=== Directions for this task ===
Copy, with no pictures, the line that contains "Image resolution: width=544" and each line after it down to the end of the entries below, exactly.

Data for this task START

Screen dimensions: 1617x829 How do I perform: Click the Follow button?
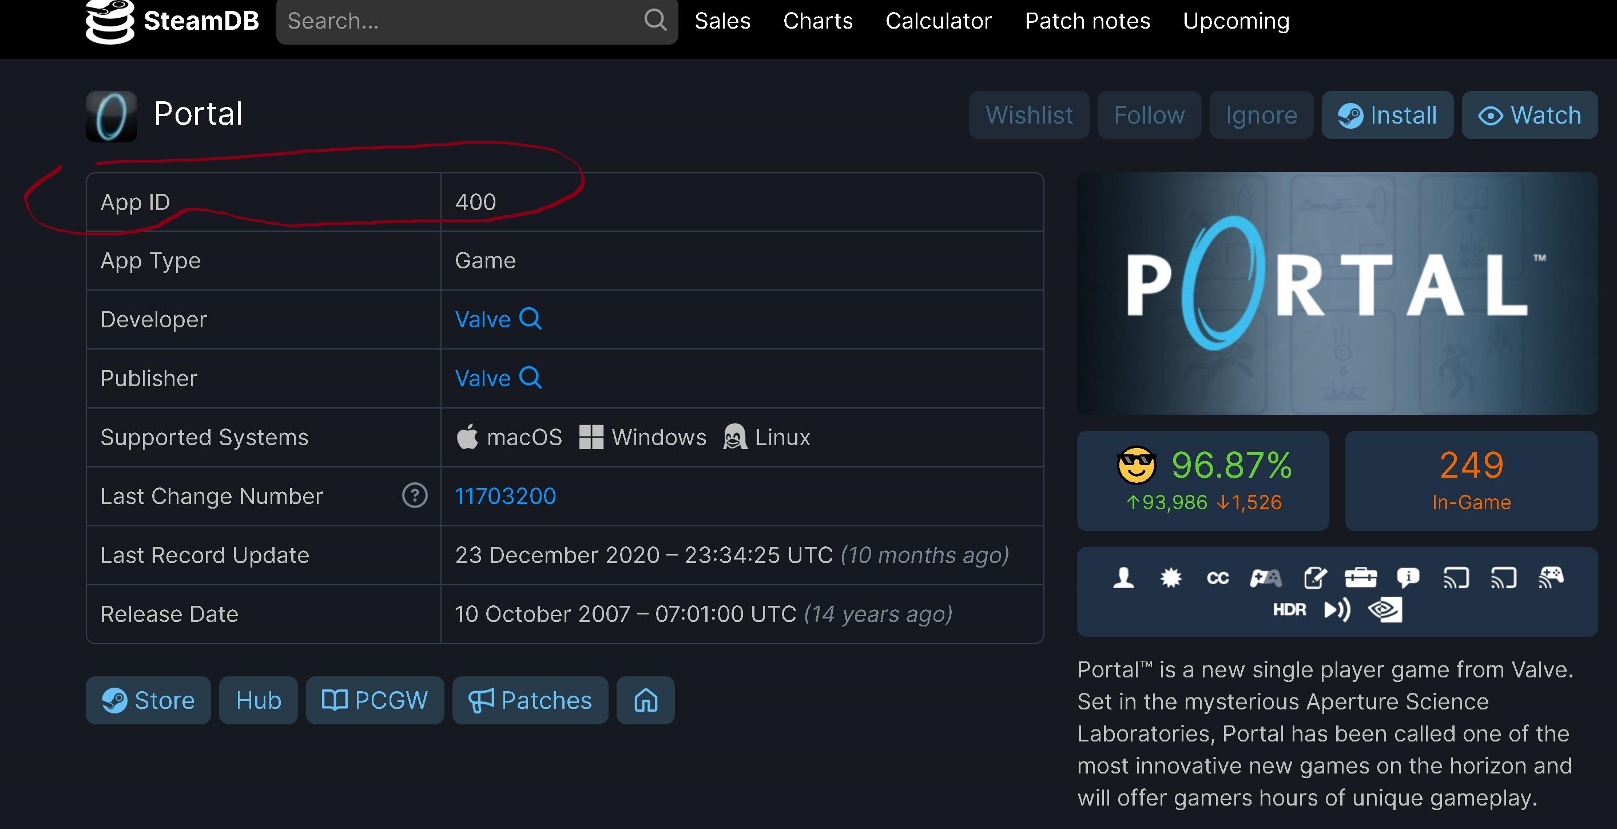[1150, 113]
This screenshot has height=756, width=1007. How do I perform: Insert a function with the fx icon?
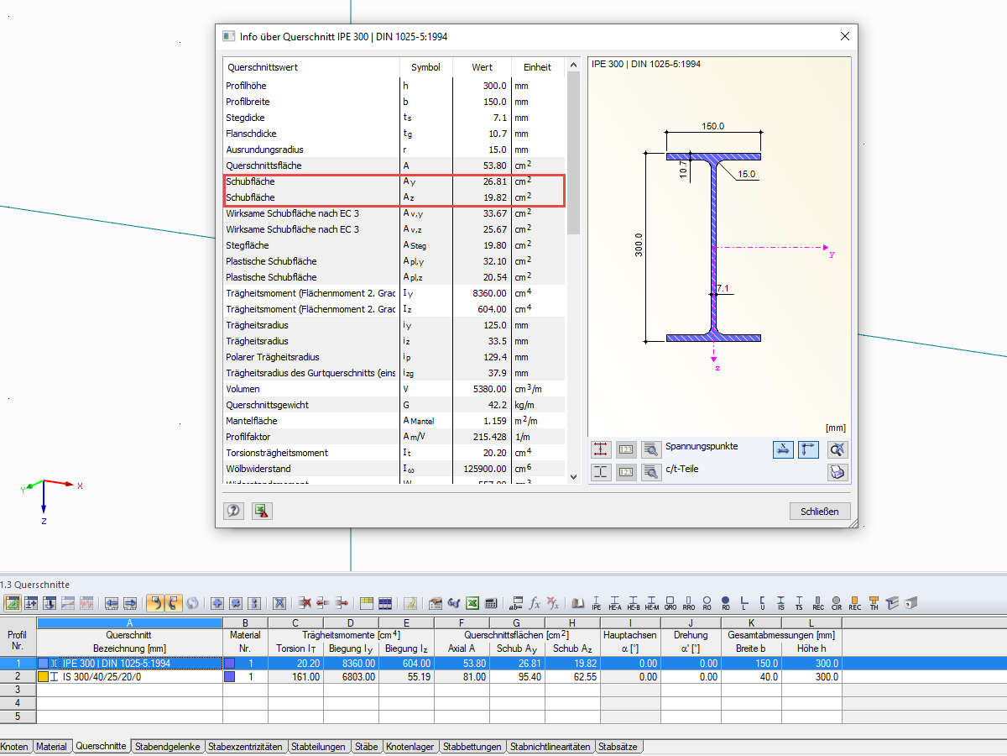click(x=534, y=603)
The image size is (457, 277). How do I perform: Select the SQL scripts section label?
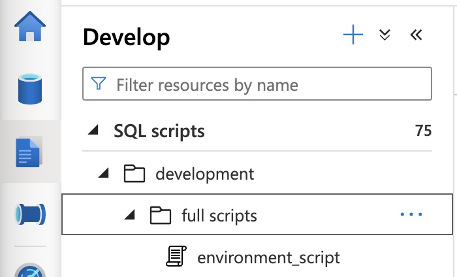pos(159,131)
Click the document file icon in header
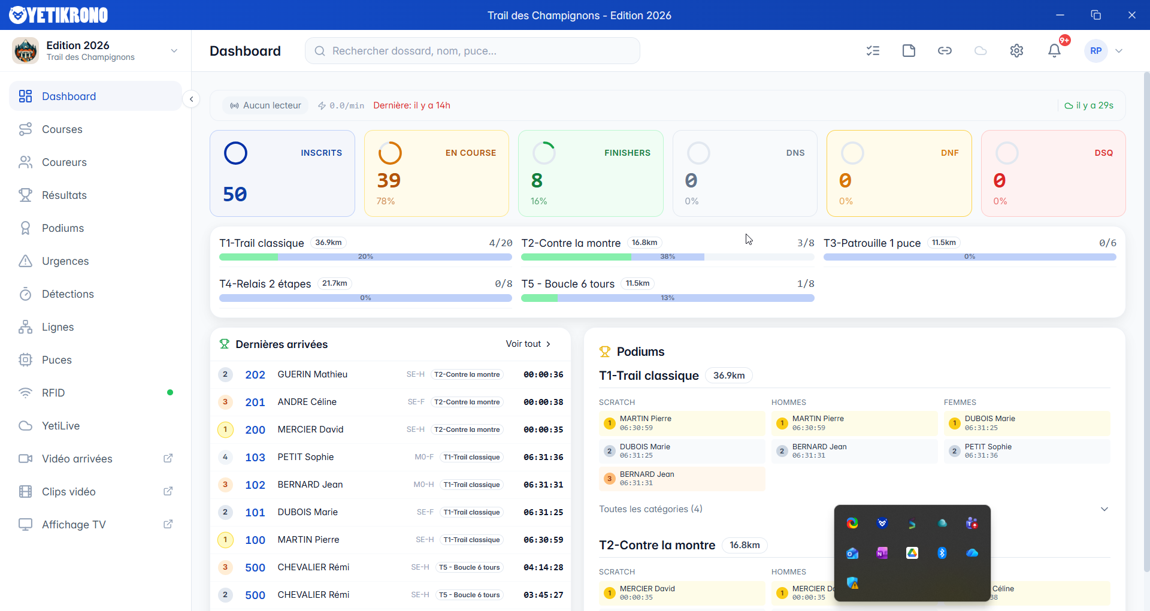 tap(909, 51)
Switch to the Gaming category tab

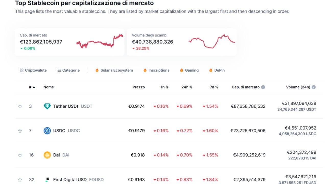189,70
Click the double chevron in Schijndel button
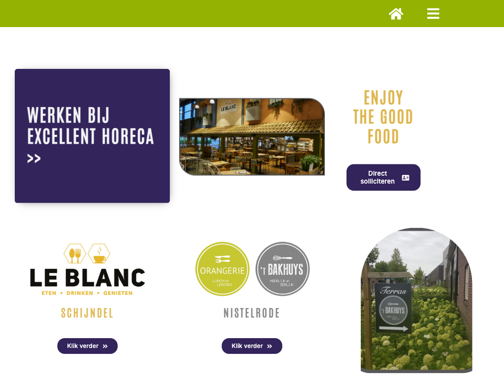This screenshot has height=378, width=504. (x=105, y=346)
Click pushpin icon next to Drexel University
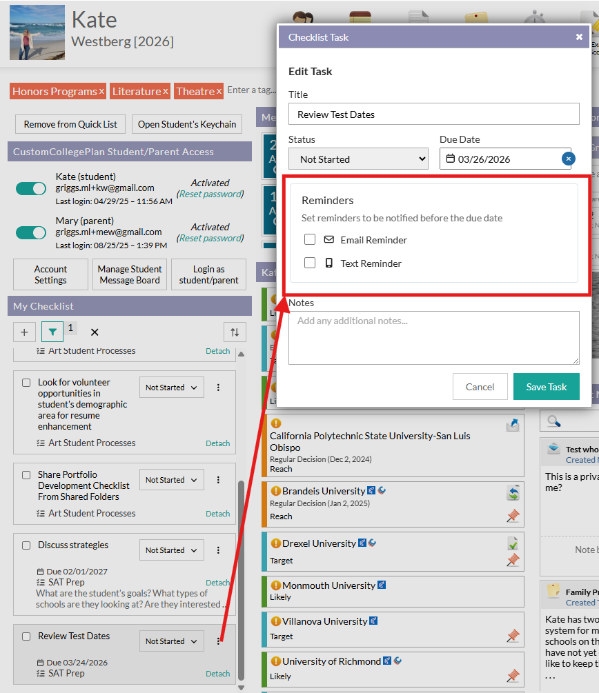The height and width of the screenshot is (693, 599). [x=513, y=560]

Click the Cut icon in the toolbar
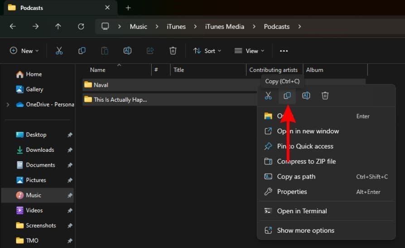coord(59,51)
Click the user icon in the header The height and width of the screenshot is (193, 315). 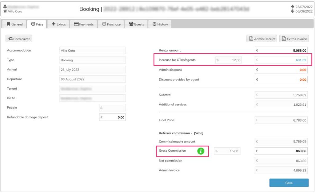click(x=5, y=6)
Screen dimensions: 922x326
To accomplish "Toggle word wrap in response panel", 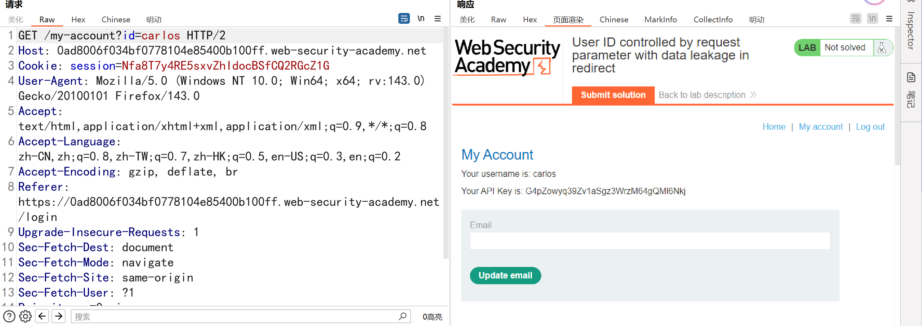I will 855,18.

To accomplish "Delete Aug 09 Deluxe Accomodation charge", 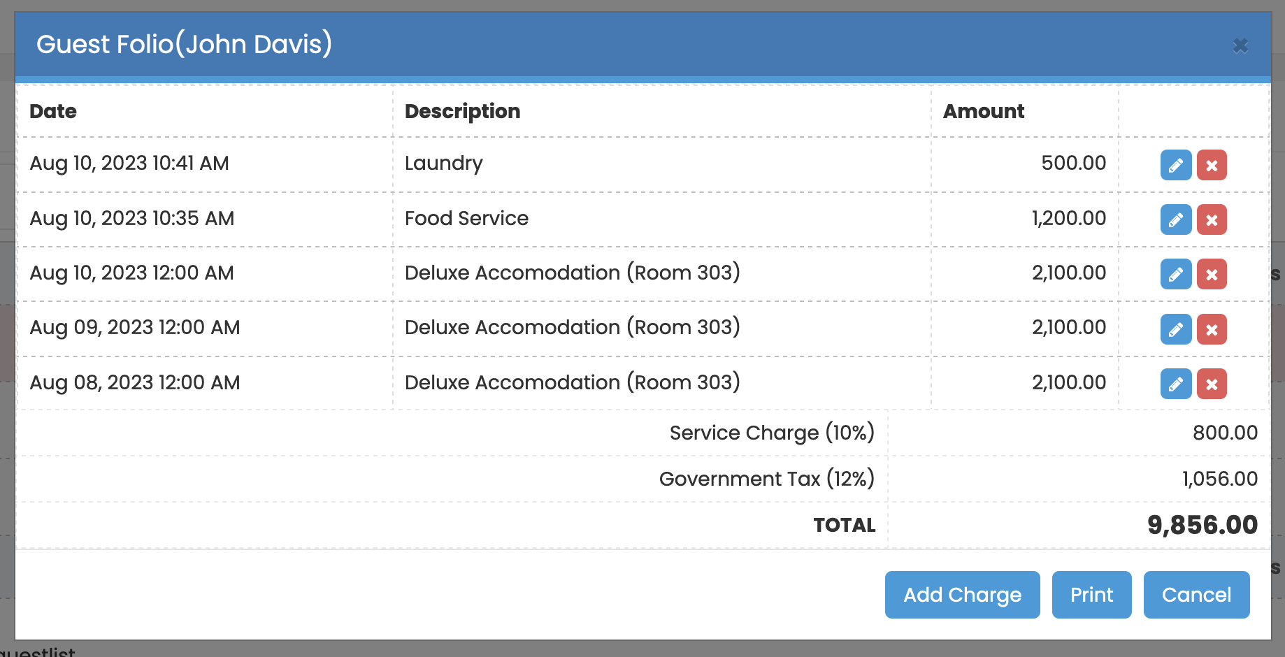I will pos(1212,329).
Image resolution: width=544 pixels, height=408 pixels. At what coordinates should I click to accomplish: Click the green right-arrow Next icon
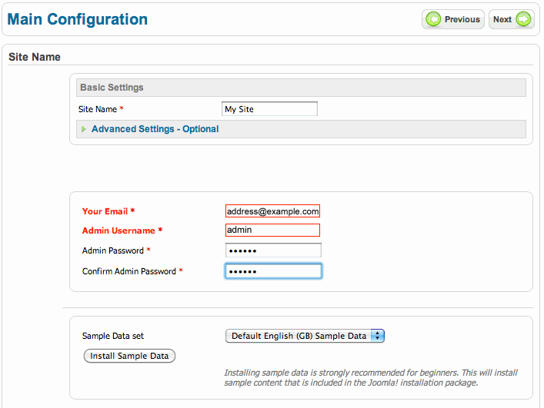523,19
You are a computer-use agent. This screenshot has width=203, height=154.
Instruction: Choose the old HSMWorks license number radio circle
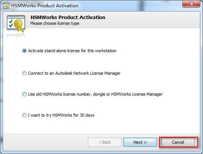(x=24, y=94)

Data for this task END

=== Answer space ===
Image resolution: width=544 pixels, height=408 pixels. At what coordinates should I click to accomplish: Click the green right-arrow Next icon
523,19
You are a computer-use agent. This screenshot has width=203, height=154.
Instruction: Choose the old HSMWorks license number radio circle
(x=24, y=94)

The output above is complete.